Sam Ryder performs for the UK in the Eurovision Song Contest: The final (BBC1, Saturday)

Sam Ryder performs for the UK in the Eurovision Song Contest: The final (BBC1, Saturday)

LAST week’s TV achieved a moment of perfection in, of all places, the Eurovision Song Contest: The final (BBC1, Saturday) — not, I hasten to add, as regards the various styles of music performed, which remain as far as ever from my personal taste, nor in the singers’ lack of understatement and self-effacing modesty, nor their songs’ overwhelming visual embellishments, whose lighting alone would have illuminated many a small impoverished country.

The twofold perfection lay in the final result: (a) the UK was placed second; (b) the overall winner was Ukraine. Our lad, Sam Ryder, performed the miracle of bringing back not merely into contention, but to the very top of the league, the UK’s offering, which, despite our having pretty much invented pop music, has for decades languished at the bottom of the heap, even unto scoring nul points.

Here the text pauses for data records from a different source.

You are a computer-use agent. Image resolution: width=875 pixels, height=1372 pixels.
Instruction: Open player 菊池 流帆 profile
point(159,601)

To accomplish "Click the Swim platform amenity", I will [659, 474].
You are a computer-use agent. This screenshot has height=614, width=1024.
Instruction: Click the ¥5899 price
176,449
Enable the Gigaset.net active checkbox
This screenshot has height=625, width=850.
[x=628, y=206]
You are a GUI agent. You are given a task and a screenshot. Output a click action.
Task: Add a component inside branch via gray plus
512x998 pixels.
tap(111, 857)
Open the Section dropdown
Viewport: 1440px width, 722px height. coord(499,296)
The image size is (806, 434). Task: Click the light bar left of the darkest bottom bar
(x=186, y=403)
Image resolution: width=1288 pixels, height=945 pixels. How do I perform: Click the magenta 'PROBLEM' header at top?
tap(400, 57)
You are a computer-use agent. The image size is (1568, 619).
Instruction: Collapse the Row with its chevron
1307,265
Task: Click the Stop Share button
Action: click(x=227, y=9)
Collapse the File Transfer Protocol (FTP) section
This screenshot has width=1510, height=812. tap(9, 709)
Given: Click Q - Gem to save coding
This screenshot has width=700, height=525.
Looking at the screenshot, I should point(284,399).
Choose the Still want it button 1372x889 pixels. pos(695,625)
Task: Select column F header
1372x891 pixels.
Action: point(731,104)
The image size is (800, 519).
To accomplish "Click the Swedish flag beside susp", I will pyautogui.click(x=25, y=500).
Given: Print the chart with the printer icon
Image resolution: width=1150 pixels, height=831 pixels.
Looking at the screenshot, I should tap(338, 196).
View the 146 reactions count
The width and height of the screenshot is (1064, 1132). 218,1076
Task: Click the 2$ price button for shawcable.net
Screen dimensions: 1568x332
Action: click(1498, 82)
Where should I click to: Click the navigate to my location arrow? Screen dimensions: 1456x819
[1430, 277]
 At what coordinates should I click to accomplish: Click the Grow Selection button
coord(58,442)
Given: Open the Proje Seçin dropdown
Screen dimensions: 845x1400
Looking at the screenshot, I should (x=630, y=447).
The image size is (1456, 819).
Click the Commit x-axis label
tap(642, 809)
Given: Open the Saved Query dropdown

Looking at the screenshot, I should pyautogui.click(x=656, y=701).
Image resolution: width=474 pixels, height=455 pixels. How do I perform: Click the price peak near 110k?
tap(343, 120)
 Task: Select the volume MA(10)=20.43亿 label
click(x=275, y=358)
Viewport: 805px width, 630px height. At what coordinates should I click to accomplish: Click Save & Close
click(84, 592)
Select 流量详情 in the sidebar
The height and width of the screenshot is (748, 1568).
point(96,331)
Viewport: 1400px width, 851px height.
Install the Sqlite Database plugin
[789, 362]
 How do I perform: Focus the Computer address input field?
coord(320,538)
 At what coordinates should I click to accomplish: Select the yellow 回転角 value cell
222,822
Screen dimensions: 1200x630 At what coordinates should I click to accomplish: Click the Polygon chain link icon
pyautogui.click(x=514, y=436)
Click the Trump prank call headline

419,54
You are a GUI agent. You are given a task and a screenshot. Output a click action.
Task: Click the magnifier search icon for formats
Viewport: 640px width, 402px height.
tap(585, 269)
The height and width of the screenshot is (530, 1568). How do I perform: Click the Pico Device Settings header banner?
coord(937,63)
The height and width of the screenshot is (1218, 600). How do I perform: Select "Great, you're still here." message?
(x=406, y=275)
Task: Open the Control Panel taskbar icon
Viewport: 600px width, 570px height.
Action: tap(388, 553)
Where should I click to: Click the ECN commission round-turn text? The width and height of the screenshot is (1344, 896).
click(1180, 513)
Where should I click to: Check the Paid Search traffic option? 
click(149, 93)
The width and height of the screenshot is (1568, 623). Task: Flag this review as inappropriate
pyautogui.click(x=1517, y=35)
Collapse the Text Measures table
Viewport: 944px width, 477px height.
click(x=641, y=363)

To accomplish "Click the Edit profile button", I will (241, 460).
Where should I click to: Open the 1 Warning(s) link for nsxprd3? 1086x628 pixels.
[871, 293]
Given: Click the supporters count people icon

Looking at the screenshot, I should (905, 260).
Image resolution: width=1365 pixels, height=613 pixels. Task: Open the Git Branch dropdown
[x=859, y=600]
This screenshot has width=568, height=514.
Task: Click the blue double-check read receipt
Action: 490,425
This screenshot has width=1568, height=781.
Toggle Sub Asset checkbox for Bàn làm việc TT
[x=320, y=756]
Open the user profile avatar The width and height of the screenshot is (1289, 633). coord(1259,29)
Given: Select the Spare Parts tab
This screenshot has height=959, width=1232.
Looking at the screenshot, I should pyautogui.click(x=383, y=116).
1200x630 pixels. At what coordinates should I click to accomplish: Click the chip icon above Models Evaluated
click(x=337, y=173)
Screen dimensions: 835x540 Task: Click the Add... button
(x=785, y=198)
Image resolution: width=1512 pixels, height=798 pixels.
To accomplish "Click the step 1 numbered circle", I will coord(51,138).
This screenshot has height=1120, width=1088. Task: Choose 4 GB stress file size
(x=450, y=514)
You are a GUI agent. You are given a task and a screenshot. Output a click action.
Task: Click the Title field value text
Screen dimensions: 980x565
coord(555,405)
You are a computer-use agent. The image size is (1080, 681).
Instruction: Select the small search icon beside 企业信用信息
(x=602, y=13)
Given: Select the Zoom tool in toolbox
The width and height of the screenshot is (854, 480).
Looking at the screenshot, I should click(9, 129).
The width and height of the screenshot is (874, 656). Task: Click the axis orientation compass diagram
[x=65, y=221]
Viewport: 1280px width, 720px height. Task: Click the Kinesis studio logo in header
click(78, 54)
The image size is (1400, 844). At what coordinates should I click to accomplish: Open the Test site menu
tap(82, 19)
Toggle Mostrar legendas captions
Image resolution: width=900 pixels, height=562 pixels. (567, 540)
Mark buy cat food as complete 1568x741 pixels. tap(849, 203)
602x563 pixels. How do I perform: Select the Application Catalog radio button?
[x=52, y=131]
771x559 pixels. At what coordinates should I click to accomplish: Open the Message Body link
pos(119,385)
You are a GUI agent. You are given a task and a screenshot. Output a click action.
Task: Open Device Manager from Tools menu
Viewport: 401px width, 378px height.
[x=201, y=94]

In fact, in the first round of voting, by the competing countries’ official judges, Mr Ryder was declared overall winner. Only when the popular vote was added did Ukraine’s Kalush Orchestra soar ahead. A neat paradox was in play. The UK’s dismal recent results have not been attributed to particularly rotten songs, but, rather, to political and social attitudes: in Europe, we are, unsurprisingly, unpopular, and this is a good way to vent such sentiments.

Mr Ryder’s performance was exceptional enough to overcome this longstanding obloquy, but was in turn overwhelmed by eagerness to express in every way possible support for Ukraine — who offered an admirably memorable (if bizarre) number. So, we had another result based not on objective musical criticism, but on political and emotional feeling. In 2022, nothing could be better: to come second to Ukraine was the most desirable placing possible.

Ukraine was a theatre of conflict too far in Fergal Keane: Living with PTSD (BBC2, Monday of last week). Mr Keane has spent 30 years as one of the most fearless war reporters, bringing to our screens the horrific reality of the Belfast troubles, Rwandan genocide, Syria, and Iraq. He now needs to confront what demons he has internalised, spurred on by idealism and the adrenalin of conflict.

We are involved here: it’s essential that we should be told the truth and shown the appalling evidence of what humans can visit on one another — but the messengers pay a terrible price on our behalf. Mr Keane not only revealed his own therapeutic journey, but gave a meditation on human evil. He cannot keep away: now, with deeper self-awareness, he has returned and is back in Lviv.

BBC2 celebrated the season of resurrection with Life After Life (Tuesdays from 19 April), in whose splendidly realised costume drama Ursula keeps dying and then living again, every life subtly or radically different. Alas, the realisation that none of her deaths would be decisive rather blunted my concern and engagement.